I'm not sure, but I think he has some libertarian leanings or at least demonstrated that in some of the conversations that I've had with him in the past several years ago.  Anyhow, I'm personally feeling sorry for him as nobody should lose 16 years of their life for a victimless crime.  I'm only guessing here but his presence as a Police Commissioner may have been by design to ensure a "less evil" Chief, but again I'm only guessing.   

I will certainly not be celebrating his incarceration, that's for sure.  I bet there's more to this story, but this ain't the place for me to speculate.    ;)


djbridgeland

Quote from: Free libertarian on August 04, 2010, 08:12 AM NHFT
^^^^ ...on second thought his presence as  a  person responsible for selecting a Police Chief is pretty harmful.  I'm not sure if he ever considered that.  Which is kind of ironic seeing as how the law has bitten him pretty hard now.

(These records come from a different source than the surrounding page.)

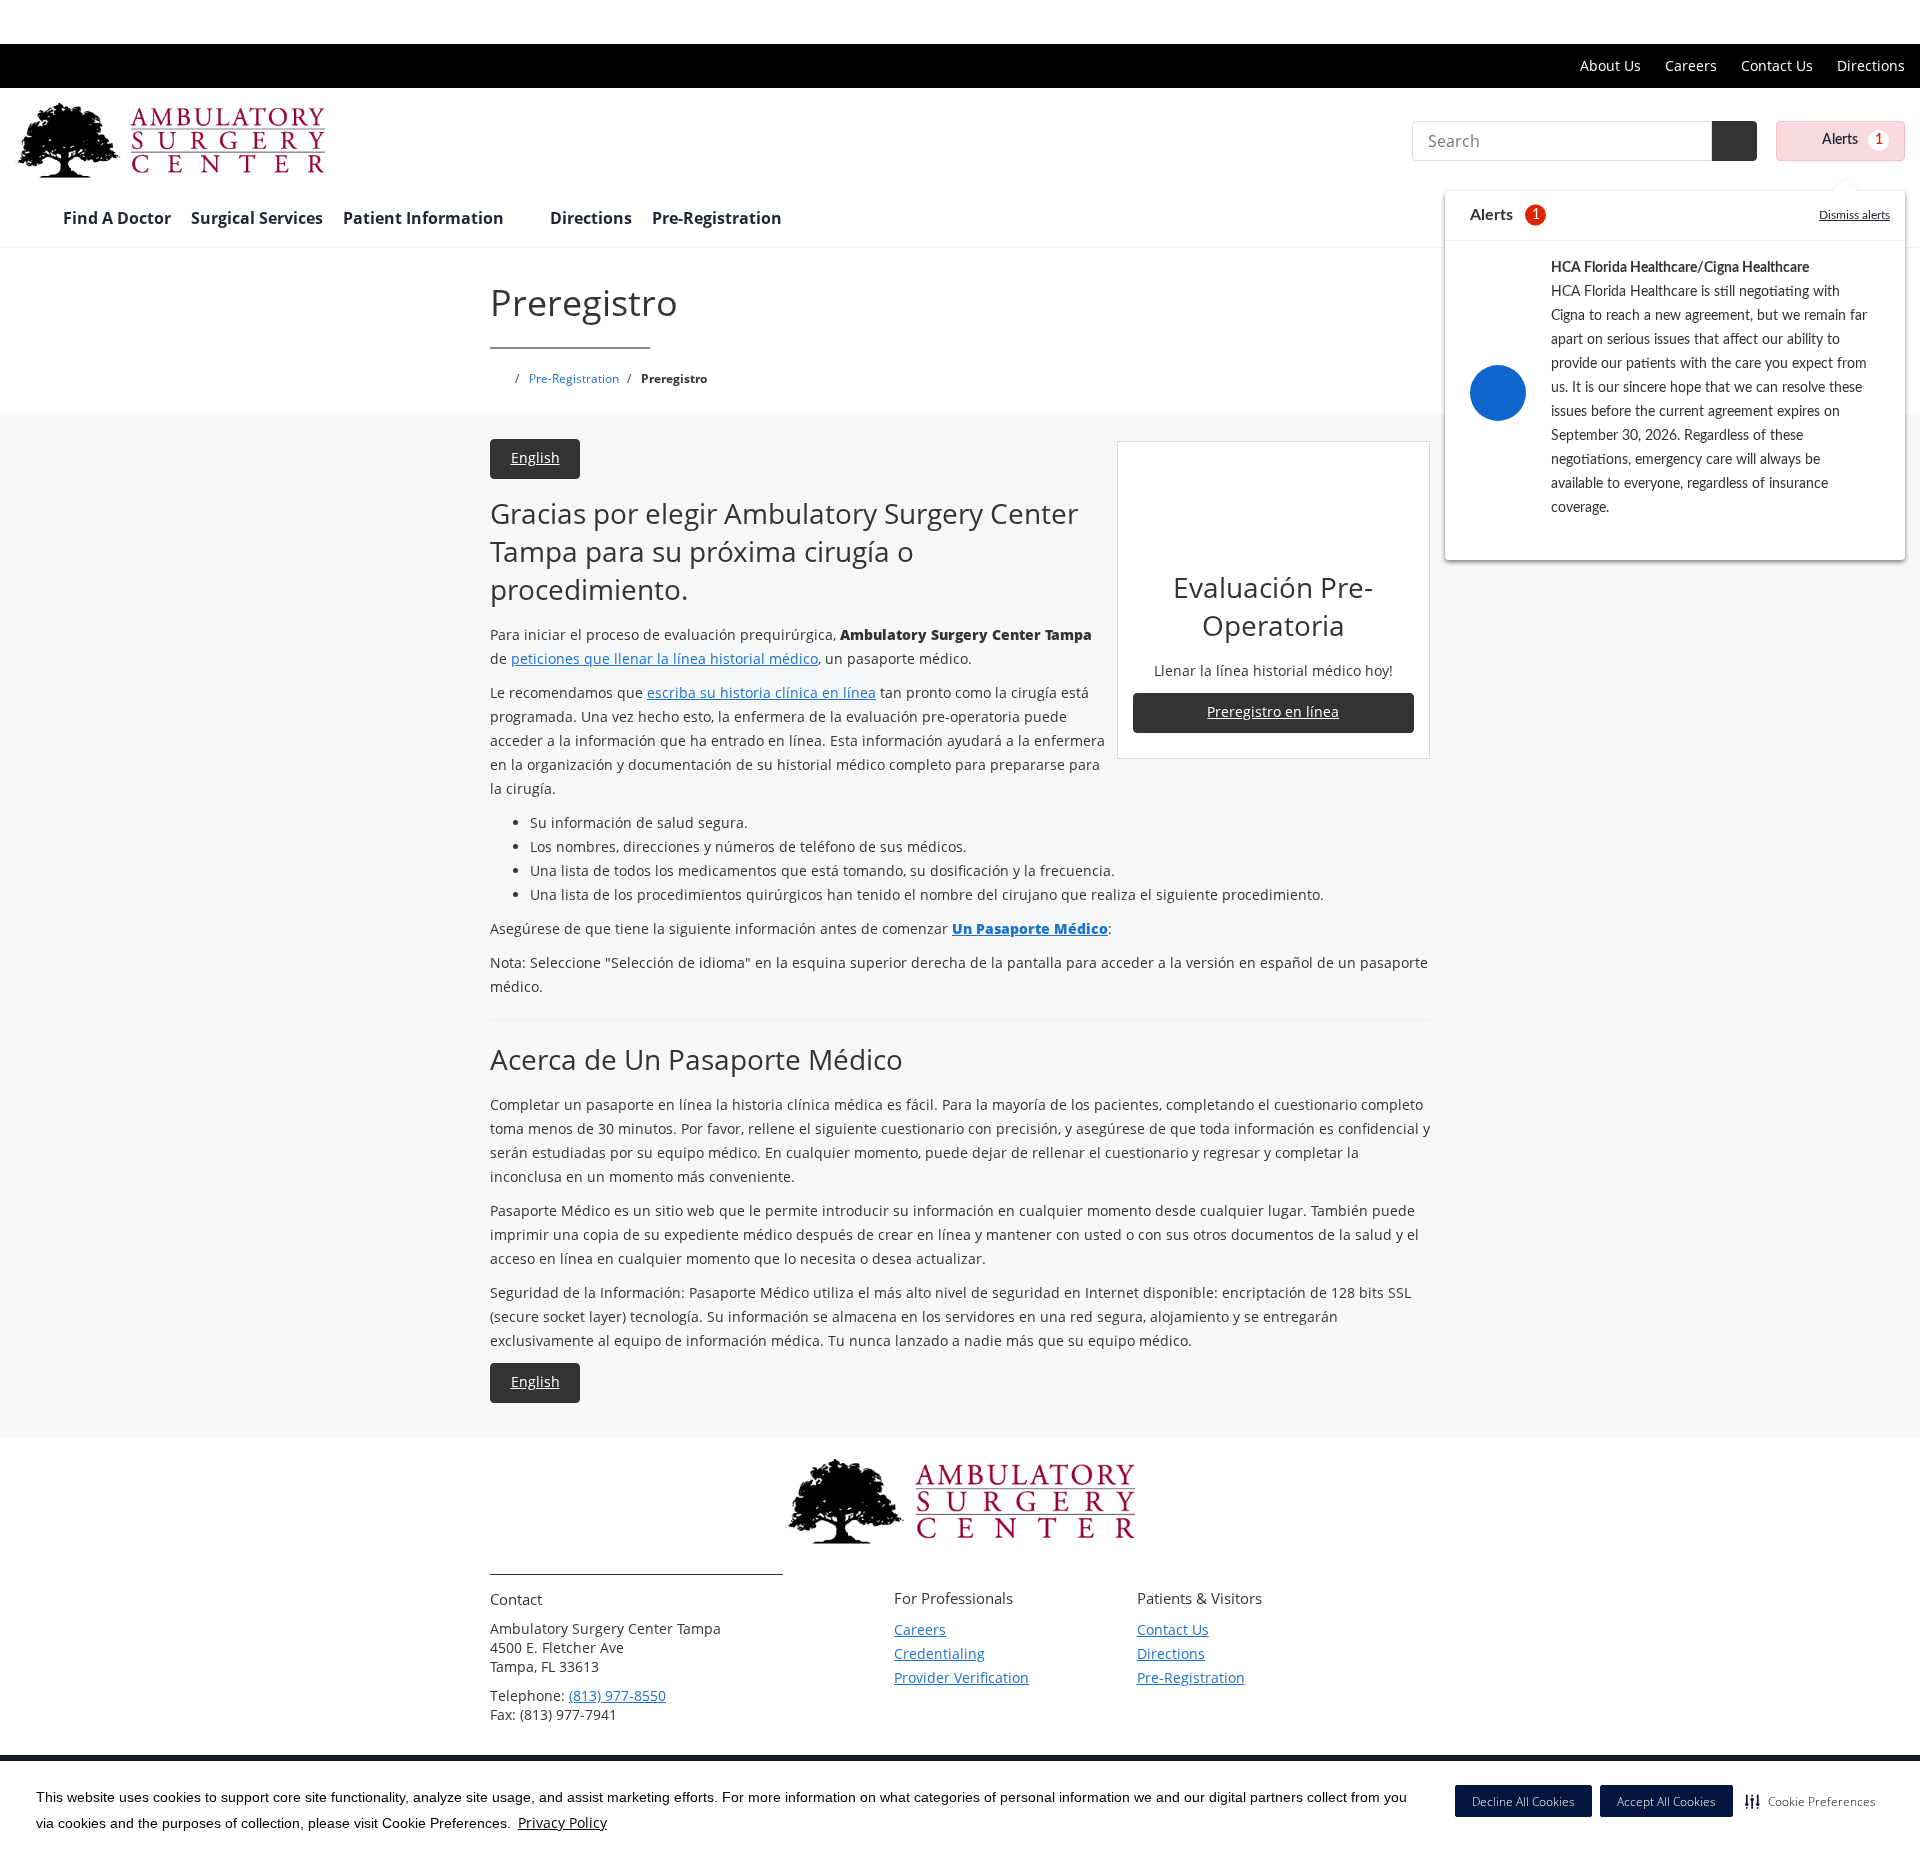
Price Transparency (1840, 21)
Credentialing (939, 1653)
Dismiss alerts (1854, 215)
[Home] (29, 220)
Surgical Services (257, 218)
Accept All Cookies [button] (1666, 1801)
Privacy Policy (562, 1822)
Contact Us (1777, 65)
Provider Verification (961, 1677)
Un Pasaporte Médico (1030, 928)
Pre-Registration (717, 218)
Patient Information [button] (425, 218)
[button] (1810, 1801)
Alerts (1852, 140)
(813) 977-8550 (617, 1695)
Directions (1871, 65)
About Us (1610, 65)
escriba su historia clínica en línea (761, 692)
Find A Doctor (117, 218)
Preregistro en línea (1273, 711)
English (535, 457)
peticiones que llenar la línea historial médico (664, 658)
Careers (1691, 65)
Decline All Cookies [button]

I'm not sure, but I think he has some libertarian leanings or at least demonstrated that in some of the conversations that I've had with him in the past several years ago.  Anyhow, I'm personally feeling sorry for him as nobody should lose 16 years of their life for a victimless crime.  I'm only guessing here but his presence as a Police Commissioner may have been by design to ensure a "less evil" Chief, but again I'm only guessing.   

I will certainly not be celebrating his incarceration, that's for sure.  I bet there's more to this story, but this ain't the place for me to speculate.    ;)

Ohh yes agreed no one should have 16 years of there life taken away epically for posing a bunch of dead plants.